PROBLEM DETAILS: Once the lines below holding the string "gear" are counted, give that number alone.

--- EXTRACTED RECORDS Enclosed Below ---

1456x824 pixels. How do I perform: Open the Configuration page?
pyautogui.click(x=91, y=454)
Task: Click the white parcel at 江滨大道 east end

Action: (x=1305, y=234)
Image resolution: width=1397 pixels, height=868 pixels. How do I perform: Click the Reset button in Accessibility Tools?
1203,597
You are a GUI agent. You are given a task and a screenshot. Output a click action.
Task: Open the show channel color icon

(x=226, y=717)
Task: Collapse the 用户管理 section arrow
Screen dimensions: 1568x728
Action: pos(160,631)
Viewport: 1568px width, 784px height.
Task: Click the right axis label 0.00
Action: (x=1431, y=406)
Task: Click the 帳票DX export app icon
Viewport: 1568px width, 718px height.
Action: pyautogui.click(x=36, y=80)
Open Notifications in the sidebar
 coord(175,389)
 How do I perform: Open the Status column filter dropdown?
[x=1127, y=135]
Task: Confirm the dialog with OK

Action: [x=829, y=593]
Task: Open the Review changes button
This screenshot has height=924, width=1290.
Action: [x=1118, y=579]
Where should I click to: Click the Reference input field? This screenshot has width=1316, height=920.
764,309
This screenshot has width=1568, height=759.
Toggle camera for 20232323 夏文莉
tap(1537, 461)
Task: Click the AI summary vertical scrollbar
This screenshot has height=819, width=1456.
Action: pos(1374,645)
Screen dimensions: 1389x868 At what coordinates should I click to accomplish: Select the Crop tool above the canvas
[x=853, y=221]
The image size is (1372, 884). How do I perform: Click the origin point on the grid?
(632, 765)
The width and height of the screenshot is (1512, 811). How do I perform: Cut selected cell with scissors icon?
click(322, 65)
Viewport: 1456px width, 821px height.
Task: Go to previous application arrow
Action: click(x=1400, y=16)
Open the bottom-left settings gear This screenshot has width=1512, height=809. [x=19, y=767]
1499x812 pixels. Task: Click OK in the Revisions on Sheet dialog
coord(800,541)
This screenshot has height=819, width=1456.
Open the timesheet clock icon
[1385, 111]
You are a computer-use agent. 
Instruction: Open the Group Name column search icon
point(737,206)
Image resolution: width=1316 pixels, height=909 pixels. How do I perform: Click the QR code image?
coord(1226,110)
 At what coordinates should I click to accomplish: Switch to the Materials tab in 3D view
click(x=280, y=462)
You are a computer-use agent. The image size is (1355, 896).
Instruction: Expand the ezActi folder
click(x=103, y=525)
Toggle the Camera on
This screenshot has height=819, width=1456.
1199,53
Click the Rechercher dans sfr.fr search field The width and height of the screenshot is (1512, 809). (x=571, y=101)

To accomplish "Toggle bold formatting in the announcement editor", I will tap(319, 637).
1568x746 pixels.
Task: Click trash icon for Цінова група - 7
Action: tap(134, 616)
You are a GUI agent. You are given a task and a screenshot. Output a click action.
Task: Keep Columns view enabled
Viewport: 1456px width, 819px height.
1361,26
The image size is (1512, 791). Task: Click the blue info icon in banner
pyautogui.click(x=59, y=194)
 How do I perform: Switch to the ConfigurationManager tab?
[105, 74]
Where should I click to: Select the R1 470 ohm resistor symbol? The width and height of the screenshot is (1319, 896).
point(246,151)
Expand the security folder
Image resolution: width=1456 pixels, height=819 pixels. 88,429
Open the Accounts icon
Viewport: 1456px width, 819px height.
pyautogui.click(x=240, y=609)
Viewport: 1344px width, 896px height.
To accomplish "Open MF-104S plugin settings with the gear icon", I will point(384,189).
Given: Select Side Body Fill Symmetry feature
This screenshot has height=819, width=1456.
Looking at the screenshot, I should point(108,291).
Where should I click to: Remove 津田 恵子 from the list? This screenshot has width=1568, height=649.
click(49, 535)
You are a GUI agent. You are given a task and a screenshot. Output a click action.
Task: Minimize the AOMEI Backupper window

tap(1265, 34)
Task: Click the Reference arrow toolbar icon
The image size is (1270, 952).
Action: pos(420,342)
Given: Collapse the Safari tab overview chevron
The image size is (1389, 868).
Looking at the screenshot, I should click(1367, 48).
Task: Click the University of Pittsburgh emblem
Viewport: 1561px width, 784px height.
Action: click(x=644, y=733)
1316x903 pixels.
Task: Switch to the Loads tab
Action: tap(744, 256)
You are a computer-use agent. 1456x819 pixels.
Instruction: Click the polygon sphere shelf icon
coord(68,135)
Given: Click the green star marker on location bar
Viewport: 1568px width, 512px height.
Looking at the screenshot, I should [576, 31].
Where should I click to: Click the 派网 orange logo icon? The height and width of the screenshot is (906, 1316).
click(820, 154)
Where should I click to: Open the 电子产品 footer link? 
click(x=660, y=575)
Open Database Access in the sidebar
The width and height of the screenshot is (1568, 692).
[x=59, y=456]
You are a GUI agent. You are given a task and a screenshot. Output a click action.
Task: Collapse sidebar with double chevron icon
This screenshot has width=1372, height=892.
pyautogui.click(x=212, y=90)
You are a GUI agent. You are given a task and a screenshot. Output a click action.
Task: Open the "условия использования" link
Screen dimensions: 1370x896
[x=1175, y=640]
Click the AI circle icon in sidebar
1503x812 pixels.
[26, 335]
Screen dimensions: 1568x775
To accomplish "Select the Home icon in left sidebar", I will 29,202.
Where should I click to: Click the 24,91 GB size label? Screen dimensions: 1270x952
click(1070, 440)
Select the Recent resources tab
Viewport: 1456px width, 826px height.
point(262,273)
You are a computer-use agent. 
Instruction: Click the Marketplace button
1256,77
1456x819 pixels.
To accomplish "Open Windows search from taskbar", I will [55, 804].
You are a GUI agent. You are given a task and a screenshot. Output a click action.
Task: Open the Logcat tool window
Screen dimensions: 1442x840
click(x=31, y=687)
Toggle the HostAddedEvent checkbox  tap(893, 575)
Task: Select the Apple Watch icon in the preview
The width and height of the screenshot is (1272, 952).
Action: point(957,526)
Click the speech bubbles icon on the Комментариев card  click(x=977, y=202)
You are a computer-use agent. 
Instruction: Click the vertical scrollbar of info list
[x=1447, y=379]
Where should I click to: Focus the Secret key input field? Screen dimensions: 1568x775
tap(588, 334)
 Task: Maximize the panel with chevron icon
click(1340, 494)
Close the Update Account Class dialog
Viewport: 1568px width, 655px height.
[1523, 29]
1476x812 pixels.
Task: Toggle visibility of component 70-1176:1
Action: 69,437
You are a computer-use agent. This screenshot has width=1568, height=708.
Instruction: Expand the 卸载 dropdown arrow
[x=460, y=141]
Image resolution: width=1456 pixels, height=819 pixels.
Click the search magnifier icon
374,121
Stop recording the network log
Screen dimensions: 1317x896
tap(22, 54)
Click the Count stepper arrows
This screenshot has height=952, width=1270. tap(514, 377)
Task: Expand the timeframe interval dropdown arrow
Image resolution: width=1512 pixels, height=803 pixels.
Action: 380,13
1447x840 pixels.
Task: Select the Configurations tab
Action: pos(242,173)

--- End of Enclosed EXTRACTED RECORDS ---

PROBLEM SOLUTION: 2